This has nothing to do with developing persuasive messages. Rather, it is about making information available to different publics in a way that allows them to overcome their specific informational deficits and that takes into account their specific habits and strategies for seeking out information about issues, such as nanotechnology.
Here’s a short excerpt. For a PDF version of the full column, click here.
"The lessons are simple. Science communication and education needs to address different audiences and abandon the idea of a “scientific citizen.” Again, this does not mean that information is not important. But we know from decades of research in political communication that information can be presented in ways that fundamentally changes the interpretation among audiences. And more importantly, citizens will always use their own perceptual lenses to interpret information, even if it is presented in the most neutral way possible, based on their pre-existing values, beliefs, thoughts, and other predispositional lenses.

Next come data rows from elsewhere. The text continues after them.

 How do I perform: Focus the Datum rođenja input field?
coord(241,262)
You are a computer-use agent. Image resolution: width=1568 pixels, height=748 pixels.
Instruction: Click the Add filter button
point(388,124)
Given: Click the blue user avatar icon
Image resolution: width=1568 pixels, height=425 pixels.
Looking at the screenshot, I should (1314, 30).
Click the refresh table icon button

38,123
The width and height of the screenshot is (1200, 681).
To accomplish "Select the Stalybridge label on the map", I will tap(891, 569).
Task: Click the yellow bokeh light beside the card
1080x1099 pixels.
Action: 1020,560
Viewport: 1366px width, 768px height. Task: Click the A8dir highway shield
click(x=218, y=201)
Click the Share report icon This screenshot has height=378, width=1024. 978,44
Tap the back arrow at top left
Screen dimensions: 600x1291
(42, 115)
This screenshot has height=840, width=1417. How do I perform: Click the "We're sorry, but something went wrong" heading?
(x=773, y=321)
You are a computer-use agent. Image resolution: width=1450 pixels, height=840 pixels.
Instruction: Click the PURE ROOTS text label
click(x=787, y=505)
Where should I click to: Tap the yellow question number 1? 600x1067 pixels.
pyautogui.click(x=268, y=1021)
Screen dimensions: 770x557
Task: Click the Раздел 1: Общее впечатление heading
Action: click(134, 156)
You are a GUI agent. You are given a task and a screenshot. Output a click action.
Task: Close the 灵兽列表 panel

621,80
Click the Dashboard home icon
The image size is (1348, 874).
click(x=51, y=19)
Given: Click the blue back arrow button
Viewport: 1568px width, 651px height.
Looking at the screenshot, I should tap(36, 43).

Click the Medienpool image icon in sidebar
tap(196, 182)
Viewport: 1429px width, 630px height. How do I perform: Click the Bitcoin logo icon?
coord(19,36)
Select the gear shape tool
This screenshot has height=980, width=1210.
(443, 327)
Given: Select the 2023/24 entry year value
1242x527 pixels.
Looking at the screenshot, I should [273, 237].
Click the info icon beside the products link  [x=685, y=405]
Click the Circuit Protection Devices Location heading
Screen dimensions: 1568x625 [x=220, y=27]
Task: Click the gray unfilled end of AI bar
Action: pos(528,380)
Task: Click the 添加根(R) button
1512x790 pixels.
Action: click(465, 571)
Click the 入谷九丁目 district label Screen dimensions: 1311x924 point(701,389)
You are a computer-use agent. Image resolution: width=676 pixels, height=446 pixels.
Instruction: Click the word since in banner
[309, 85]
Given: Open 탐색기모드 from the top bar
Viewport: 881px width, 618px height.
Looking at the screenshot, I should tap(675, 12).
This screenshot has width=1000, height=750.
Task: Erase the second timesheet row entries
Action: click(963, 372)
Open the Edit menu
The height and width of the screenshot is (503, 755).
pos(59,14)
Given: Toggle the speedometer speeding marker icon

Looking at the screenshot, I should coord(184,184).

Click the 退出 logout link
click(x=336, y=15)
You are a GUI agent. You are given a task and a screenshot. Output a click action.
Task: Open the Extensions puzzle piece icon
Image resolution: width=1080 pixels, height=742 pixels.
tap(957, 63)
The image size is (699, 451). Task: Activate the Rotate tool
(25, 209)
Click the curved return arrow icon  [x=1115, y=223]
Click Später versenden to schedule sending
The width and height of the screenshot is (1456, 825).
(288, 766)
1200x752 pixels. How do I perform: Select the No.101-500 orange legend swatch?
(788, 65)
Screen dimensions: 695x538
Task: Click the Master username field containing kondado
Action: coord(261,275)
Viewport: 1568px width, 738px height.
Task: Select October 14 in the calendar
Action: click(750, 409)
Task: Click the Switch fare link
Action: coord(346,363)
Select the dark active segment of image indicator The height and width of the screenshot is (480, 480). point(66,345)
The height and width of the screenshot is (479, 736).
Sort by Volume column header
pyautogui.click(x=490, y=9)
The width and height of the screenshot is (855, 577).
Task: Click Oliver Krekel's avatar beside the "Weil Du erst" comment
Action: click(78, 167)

As a result, understanding these results and using them for effective public communication about nanotechnology is not an option; it is a necessity. Interest groups. corporate communicators and other players in the policy arena have long used these strategies for successfully communicating with a miserly public that will often form opinions based on very limited amount of information, if we like it or not.
Just to preempt one potential criticism, my recommendation is not to engage in propagandistic attempts in order to sway opinions one way or another. On the contrary, my point is that if scientists want to have their views heard in public debate, they need to understand and use the tools that are available and appropriate for different audiences."